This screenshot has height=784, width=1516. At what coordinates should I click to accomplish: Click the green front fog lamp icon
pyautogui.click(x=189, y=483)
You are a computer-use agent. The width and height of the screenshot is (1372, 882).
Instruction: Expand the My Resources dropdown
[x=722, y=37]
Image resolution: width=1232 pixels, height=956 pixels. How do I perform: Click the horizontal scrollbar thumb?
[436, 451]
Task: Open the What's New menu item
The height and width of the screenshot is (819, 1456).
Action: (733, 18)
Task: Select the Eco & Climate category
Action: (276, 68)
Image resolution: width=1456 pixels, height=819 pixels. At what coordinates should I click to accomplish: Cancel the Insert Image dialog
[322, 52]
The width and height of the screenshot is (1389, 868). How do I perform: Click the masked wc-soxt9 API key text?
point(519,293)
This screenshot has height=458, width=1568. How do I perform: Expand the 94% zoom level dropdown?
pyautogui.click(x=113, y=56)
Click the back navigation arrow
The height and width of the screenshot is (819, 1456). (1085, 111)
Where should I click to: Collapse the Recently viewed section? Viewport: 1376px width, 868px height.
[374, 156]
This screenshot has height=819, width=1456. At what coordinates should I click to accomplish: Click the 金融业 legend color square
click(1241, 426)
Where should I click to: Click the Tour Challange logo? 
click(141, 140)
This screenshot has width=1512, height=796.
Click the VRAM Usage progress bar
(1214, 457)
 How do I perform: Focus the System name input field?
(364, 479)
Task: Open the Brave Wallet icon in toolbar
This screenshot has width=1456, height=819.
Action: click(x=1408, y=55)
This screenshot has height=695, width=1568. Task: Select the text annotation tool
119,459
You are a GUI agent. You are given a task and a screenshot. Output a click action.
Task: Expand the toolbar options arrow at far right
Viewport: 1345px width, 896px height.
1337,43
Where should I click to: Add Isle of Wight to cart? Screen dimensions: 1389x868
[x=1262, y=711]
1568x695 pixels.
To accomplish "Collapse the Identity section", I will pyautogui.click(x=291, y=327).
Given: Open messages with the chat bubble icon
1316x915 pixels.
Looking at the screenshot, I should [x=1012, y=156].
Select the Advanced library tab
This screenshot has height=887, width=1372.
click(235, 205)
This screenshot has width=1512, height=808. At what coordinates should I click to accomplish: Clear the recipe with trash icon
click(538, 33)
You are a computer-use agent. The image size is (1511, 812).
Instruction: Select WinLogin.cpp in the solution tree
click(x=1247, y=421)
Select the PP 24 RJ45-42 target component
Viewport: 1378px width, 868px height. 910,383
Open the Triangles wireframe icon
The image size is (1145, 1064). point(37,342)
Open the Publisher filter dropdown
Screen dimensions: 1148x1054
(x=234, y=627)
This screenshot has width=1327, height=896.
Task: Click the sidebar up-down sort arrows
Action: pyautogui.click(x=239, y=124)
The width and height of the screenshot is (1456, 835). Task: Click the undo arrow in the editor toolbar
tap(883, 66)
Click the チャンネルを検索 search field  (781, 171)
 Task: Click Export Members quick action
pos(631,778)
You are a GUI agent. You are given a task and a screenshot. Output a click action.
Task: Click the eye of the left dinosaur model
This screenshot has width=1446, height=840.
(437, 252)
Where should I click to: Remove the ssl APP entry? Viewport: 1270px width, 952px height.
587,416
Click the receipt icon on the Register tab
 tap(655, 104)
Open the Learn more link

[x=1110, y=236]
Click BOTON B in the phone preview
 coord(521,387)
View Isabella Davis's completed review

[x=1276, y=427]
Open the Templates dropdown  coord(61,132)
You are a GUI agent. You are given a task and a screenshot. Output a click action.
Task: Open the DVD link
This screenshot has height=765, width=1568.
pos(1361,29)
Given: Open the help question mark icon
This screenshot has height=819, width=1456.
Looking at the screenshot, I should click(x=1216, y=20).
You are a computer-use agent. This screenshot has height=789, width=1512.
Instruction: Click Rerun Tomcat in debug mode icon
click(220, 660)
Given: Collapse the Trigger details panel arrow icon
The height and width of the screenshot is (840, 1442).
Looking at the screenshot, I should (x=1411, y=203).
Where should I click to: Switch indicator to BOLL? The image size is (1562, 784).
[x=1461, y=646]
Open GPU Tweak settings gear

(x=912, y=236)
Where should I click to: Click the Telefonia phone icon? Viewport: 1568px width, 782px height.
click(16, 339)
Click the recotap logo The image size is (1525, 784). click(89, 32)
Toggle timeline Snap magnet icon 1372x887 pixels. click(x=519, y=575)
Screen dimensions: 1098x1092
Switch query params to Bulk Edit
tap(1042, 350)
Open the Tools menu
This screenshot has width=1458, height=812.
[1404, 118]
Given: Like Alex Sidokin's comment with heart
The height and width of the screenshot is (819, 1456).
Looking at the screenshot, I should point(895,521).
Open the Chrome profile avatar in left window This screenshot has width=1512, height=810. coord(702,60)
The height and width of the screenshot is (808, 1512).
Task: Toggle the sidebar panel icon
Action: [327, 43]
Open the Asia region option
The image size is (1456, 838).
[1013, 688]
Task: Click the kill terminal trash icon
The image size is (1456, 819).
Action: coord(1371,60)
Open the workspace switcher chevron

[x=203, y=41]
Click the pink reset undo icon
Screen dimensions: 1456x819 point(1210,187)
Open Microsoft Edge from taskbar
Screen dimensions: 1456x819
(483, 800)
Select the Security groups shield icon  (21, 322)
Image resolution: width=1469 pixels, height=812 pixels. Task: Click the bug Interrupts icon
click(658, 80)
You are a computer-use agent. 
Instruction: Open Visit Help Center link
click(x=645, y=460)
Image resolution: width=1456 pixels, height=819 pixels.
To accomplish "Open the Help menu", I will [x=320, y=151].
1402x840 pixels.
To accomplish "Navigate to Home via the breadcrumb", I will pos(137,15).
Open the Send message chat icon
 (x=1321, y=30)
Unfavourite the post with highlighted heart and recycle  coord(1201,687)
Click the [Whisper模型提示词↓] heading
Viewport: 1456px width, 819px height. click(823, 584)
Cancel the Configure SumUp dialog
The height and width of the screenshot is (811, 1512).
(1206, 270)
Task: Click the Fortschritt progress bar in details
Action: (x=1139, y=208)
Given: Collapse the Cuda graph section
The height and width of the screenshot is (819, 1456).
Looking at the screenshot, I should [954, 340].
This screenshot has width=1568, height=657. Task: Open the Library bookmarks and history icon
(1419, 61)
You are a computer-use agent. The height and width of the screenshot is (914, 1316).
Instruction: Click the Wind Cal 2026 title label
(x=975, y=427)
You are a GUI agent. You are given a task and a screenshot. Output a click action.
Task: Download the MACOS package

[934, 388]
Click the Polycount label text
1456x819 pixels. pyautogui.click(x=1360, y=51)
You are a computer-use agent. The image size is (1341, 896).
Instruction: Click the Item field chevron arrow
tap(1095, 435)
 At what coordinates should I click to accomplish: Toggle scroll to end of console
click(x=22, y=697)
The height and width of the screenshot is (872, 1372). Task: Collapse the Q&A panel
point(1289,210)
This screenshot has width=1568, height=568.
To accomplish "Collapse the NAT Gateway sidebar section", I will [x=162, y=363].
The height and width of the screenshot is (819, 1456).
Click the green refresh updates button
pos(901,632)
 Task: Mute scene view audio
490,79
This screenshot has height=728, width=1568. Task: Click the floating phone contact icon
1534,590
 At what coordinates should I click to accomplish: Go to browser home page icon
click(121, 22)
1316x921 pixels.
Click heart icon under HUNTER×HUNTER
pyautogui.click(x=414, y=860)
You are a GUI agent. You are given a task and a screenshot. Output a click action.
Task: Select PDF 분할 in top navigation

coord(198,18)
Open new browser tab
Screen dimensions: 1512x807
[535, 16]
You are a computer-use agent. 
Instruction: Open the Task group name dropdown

== Task description ==
In the records above, which lines hold the string "will"? Copy each one.

== Written reply ==
To accomplish "Collapse the Identity section", I will pyautogui.click(x=291, y=327).
To accomplish "Open the Help menu", I will [x=320, y=151].
To accomplish "Navigate to Home via the breadcrumb", I will pos(137,15).
To accomplish "Collapse the NAT Gateway sidebar section", I will [x=162, y=363].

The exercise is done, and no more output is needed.